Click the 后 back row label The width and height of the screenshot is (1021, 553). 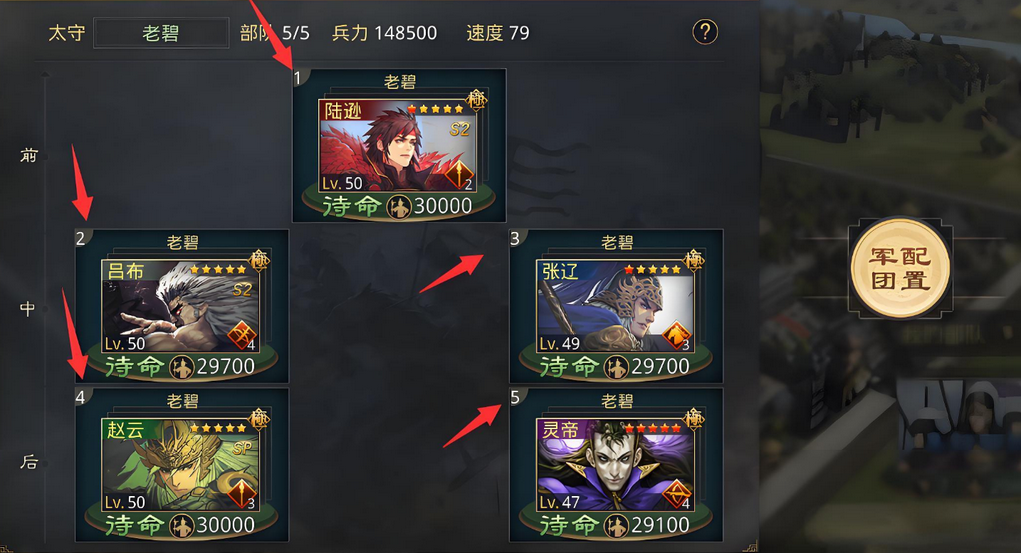point(29,462)
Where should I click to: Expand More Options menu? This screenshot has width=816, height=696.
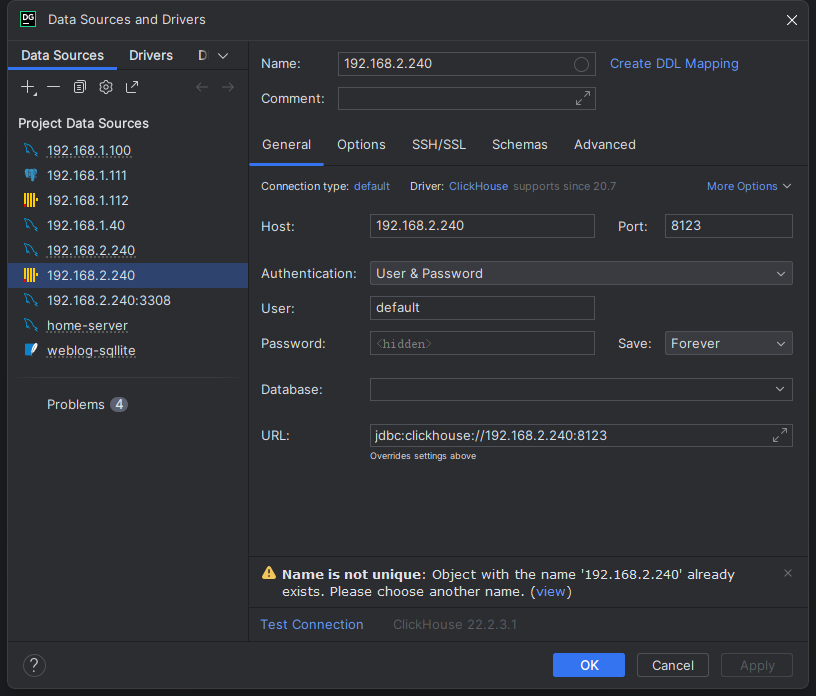(749, 186)
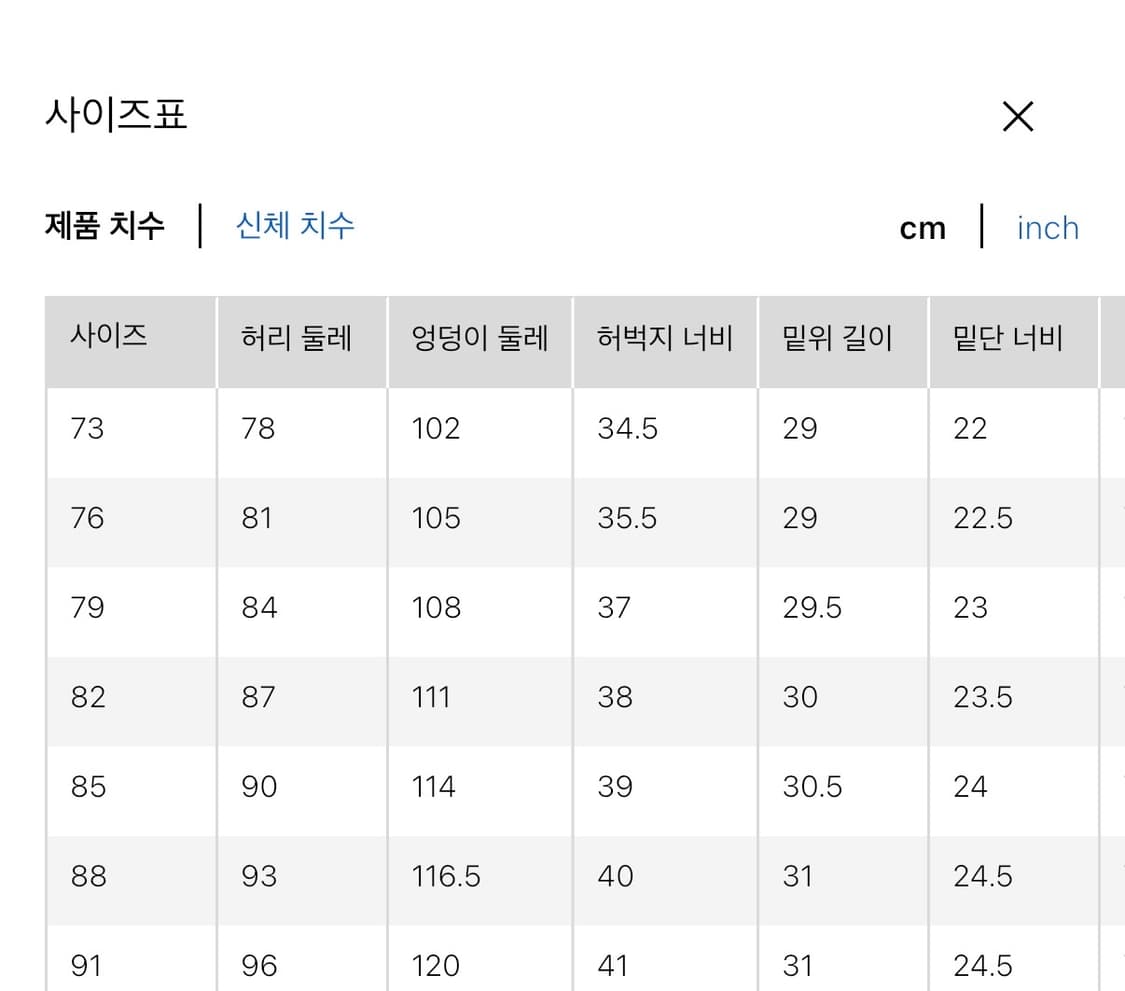Select size 91 row label
Screen dimensions: 1125x991
click(87, 966)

### [Problem statement]
Copy out the records, starting at the line that contains "Where should I" and continuing through the last line of the records. Leave out the pictures.

### [Exercise response]
Where should I click to: Expand More Options menu? This screenshot has width=816, height=696.
(749, 186)
Select size 91 row label
Screen dimensions: 1125x991
click(87, 966)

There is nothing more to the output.